As shown in Figure 3, the free ammonium content in both parental lines was relatively constant until 40 h of germination. After 40 h, an accumulation of ammonium was observed, which was slightly higher in Io compared with F2.
Figure 3.
Variation in free ammonium contents in kernels of two maize lines Io and F2 germinating at 25°C. The results are the mean of three replicates ± se (P < 0.05).
The results of metabolites analysis during germination prompted us to further investigate the evolution of GS, GOGAT, and Glu dehydrogenase (GDH) activities, three enzymes potentially involved in the synthesis and recycling of inorganic and organic N. In both parental lines, GS activity exhibited a 4-fold increase during germination (Fig. 4). This increase correlated with the increase in Gln content. A similar increase in both NADH-dependent GOGAT and aminating GDH activity was also observed (Fig. 4). A low ferredoxin (Fd)-GOGAT activity was detected during germination, but its contribution was negligible compared with its pyridine nucleotide counterpart (data not shown). Interestingly, no GDH-deaminating activity was detected.
Figure 4.
Variation in enzymes activities throughout germination process in kernels of two maize lines Io and F2 at 25°C. NADH-GDH, GDH tested for its oxoglutarate-aminating activity; NADH-GOGAT, Gln oxoglutarate amino transferase. The results are the mean of three replicates ± se (P < 0.05).
During germination, phosphoenolpyruvate carboxylase (PEPc) activity remained practically constant except during the first 24 h in which a slight increase in the enzyme activity was observed in the genotype Io (Fig. 4). Because PEPc activity was also not significantly different between Io and F2, it can therefore be considered as a constitutive control in comparison with the activities of GS, GOGAT, and GDH.
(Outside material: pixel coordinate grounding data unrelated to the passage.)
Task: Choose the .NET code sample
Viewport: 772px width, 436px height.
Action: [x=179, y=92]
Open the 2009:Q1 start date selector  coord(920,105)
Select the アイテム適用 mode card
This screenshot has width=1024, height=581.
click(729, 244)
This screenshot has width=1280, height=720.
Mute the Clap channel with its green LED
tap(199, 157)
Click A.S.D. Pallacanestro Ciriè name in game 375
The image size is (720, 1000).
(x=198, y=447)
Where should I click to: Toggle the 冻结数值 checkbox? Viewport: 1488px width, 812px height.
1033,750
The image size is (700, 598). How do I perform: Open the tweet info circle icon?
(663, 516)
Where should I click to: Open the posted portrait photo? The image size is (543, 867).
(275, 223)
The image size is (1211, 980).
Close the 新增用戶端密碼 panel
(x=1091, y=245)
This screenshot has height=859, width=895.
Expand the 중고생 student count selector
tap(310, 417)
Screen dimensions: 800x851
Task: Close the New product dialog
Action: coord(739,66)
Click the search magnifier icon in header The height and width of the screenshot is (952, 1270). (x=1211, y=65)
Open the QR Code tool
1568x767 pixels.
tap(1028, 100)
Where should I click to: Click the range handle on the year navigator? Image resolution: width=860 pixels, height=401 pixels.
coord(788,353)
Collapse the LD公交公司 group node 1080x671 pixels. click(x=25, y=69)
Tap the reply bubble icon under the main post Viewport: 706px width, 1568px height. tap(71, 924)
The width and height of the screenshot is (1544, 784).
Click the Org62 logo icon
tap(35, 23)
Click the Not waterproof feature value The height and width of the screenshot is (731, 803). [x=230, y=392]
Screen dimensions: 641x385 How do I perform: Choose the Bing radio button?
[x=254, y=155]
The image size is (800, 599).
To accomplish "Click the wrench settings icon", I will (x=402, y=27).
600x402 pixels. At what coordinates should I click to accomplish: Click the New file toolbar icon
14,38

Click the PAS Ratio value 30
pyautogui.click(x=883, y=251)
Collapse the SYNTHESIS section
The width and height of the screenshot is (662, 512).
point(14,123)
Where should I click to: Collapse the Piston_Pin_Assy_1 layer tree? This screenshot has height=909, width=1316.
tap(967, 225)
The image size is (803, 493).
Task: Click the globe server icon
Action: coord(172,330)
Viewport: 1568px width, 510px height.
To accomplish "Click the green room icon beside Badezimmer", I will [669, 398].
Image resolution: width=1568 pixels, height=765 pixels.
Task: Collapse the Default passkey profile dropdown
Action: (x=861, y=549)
Differences observed between both genotypes in terms of germination efficiency (T50) and amino acid metabolism could be attributable to differences in speed and/or efficiency of rehydration, which is usually related to testa structure rather than to metabolic activity. To check this hypothesis, Io and F2 kernels were rehydrated at 4°C for 24 h before being transferred to 25°C. Such treatment allows metabolic activity to start only when the kernels have reached the same water content. After incubation at low temperature, both in Io and F2, T50 was delayed by 15 to 17 h, respectively, compared with a germination performed directly at 25°C. Interestingly, the increase in GS activity was delayed accordingly, whereas PEPc activity was already active, even after low temperature treatment (data not shown).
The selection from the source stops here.